My parents always invited someone over to sit around our table on Thanksgiving. There was always a stray, lonely man, adopted by us at holiday time..when we were living in Michigan, and Indiana too. Mr. Hoag, who by today's standards would have frightened most parents. He was a scruffy,tiny, somewhat dirty old man who lived across the road, in a shack. Really, I don't know what else to call it. I think that he collected stuff, as it was all over the place. He would come, in a worn out suit, and would sit at the end of the table, with a prized turkey leg on his plate. My folks were good like that.
Harold, lived a lonely life across the street from us in Indiana. He always walked with his hands behind his back, and his head down, slightly bent over. That's how he died, walking like that, in his eighties by then, and was hit by car and died. Anyway, he was a bachelor man, who stuttered and was painfully shy. He would come dressed in an old wool jacket, and a bow tie. He barely spoke a word to us as he ate his Thanksgiving meal. He was genteel in his own way, and tolerated my two brothers and I well. He was always grateful, and took home a foiled covered plate of food after spending several hours in our company.
It was so interesting, and almost magical getting the food ready for turkey day. It was food we only ate once or twice a year. The grocery list included exotic things like coconut, real butter, colorful cranberries, and a twenty-something pound bird that took up the entire refrig. The night before we tore up the bread for dressing into huge crockery bowls. A gruesome smelling pot of giblets boiled on the stove, as we chopped celery and onions and browned them in a pan of melted butter. This was an annual ritual in itself. Holidays were big doings in the 50's and 60's, in our eyes. The good china and real silver came out, along with the good white tablecloths that needed to be ironed. The leaves were put in the table, and every spare chair, stool, and piano bench brought out. I miss those days, I really do. I've never been able to recreate those special times. I do wonder about the memories that are housed in my kid's heads about their childhood Thanksgivings. Jim and David always made a turkey, for the two of them. Today, David makes a big bird in his great grandparents roaster, and stirs the gravy, just as his dad taught him. Our kids live in different states, and celebrate in their own way, with others, making their own traditions; most years anyway.
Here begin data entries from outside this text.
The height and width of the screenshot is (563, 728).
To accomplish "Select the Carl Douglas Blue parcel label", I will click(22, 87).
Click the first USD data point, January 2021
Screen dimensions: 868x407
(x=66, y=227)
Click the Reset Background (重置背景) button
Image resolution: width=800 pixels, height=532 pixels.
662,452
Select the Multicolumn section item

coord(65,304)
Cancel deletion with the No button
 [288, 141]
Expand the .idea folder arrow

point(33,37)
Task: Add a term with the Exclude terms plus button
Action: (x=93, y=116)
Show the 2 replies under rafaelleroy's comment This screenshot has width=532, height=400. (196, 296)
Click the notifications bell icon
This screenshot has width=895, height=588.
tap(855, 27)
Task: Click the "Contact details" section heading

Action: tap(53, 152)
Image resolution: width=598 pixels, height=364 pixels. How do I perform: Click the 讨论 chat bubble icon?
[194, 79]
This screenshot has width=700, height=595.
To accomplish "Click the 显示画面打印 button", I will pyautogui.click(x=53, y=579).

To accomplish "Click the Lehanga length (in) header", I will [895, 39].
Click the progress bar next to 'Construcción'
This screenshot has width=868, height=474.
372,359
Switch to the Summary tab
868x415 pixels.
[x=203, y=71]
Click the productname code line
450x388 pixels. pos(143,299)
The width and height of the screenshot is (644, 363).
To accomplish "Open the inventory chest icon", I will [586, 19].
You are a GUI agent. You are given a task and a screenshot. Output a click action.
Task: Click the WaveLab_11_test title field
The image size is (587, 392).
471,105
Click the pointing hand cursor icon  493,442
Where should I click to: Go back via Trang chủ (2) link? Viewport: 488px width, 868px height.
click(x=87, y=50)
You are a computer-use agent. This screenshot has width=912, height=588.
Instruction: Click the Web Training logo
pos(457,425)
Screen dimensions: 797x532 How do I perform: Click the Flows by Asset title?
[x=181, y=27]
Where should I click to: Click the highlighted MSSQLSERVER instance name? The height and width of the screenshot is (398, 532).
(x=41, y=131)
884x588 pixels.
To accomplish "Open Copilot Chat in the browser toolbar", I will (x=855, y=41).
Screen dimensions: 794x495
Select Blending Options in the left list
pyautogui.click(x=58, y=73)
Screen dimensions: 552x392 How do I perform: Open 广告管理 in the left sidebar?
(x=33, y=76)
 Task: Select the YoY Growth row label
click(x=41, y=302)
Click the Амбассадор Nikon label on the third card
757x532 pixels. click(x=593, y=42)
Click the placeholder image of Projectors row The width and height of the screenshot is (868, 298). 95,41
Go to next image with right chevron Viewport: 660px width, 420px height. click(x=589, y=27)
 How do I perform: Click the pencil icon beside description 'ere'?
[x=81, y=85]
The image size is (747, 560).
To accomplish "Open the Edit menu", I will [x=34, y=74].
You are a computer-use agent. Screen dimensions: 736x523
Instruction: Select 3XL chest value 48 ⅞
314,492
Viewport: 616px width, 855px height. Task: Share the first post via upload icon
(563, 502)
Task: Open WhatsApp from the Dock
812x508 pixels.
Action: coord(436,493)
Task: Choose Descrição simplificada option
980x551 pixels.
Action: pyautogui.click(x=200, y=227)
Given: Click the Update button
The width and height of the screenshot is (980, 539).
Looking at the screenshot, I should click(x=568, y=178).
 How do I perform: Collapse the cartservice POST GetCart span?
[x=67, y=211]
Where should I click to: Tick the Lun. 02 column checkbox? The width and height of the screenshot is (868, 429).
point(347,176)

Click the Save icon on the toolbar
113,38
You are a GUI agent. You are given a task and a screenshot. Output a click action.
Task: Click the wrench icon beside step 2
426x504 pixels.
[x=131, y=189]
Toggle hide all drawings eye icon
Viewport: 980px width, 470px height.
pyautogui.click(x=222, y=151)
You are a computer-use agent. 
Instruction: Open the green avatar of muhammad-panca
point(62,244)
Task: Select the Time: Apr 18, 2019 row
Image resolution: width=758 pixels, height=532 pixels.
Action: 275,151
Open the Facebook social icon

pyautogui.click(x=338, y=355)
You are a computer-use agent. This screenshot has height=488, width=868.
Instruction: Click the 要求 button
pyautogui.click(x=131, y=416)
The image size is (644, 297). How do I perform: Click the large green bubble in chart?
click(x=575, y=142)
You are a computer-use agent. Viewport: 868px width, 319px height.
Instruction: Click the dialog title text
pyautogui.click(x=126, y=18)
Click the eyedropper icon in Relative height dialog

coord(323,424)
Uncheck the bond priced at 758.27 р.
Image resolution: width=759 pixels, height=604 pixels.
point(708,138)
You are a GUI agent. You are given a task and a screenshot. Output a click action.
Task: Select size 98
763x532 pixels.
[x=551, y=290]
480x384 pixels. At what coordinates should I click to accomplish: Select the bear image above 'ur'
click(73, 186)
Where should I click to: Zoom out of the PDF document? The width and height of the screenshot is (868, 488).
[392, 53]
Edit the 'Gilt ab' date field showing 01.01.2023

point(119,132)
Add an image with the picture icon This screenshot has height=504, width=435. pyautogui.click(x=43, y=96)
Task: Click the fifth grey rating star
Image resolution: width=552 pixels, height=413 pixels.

My siblings have their own children to feast with, and live miles away. Jim and I will be home with the corgi kids, and have a quiet day. We'll call our mamas, and aunts, and kids, and maybe use the video cam for the first time. We'll be thinking back though, to memories of Thanksgivings past, and seeing faces of people long gone in our minds eye. Once again, experiencing those warm, secure, thankful feelings all over again. Thank you God for those memories, and for the family who gave them to us.
1 comment:
On the Thanksgivings when we are home, I make the same sage dressing that Gram always made, and follow the hand-written instructions my Mama mailed me when I was in grad school and cooking my first bird. There's something about the smell of turkey in the oven that brings back memories of Gram's house and everyone sitting around the table. I forgot Gram used to invite Harold over for dinner...I remember him! That would be a lovely tradition for our family to start.